Rien ne peut donner une idée plus complète de la nature de cette femme, que ce petit billet : courage, netteté, élan, orgueil, tout y est. Henri Blaze l’envoya à son beau-frère dans une lettre, en lui disant : « Permettez-moi de vous envoyer ce post-scriptum d’une lettre que je reçus de Vienne ce matin ; vous y verrez que cette nature impraticable, comme vous l’appelez dans vos moments de colère, sait pourtant reconnaître le vrai mérite, et lui rendre témoignage. Puisque nous parlons de Schemerling, j’ajoute qu’il n’a pas été le seul à s’informer de vous ; un autre plus haut placé s’en était enquis d’avance, et se propose de vous envoyer une marque très illustre de la distinction où, personnellement, on vous tient.

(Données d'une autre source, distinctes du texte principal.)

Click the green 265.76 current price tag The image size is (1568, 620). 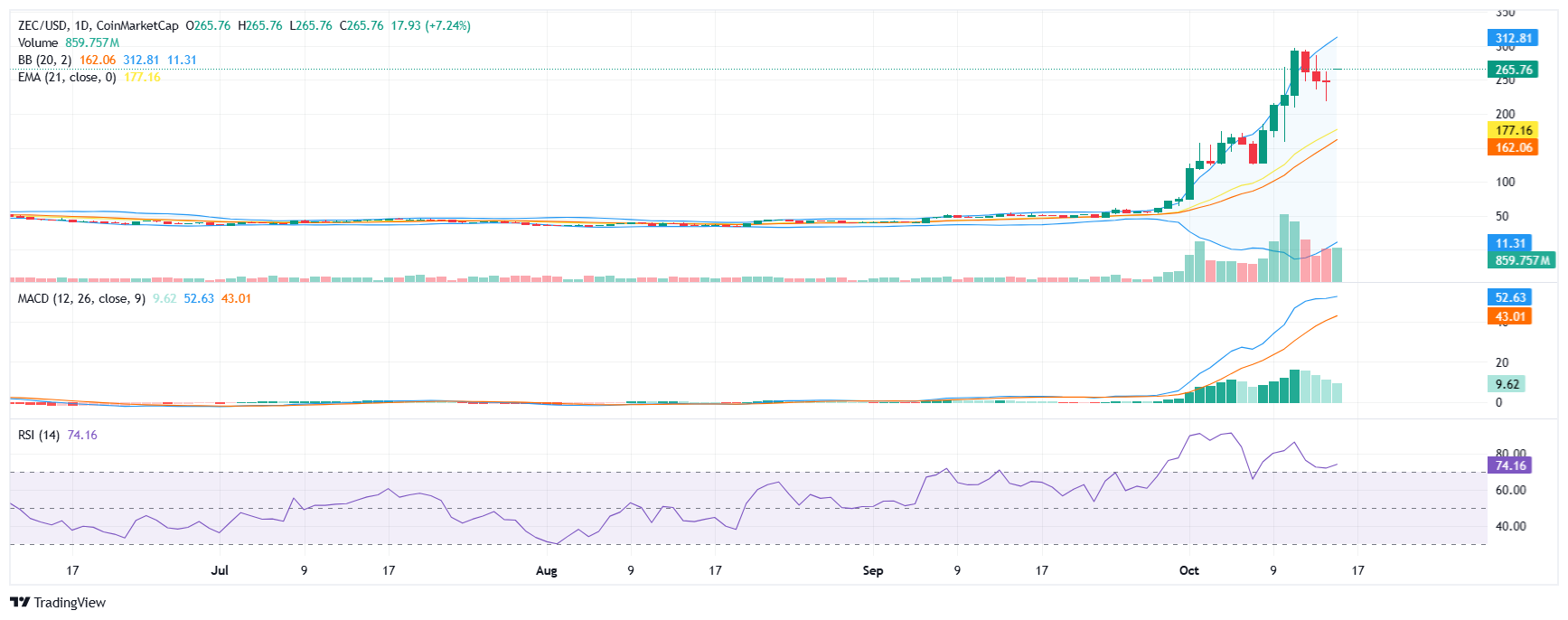coord(1513,70)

Je sais comme vous, ce qu’à notre âge, il faut penser de ces hochets… Quoi qu’il en soit, de tels honneurs, lorsqu’ils nous viennent sans que nous les ayons recherchés, ne sont qu’une constatation de notre valeur, du succès de ce que nous avons fait, et fondé. » La lettre de H. Blaze n’est pas datée, il dut l’écrire vers 1845. Au début de cette lettre, il propose à François Buloz de suspendre momentanément ses critiques musicales, offre trois articles de mois en mois à la Revue, sur d’autres sujets que la

  1. Ministre d’État.
  2. Les mots soulignés le sont par Mme Blaze de Bury.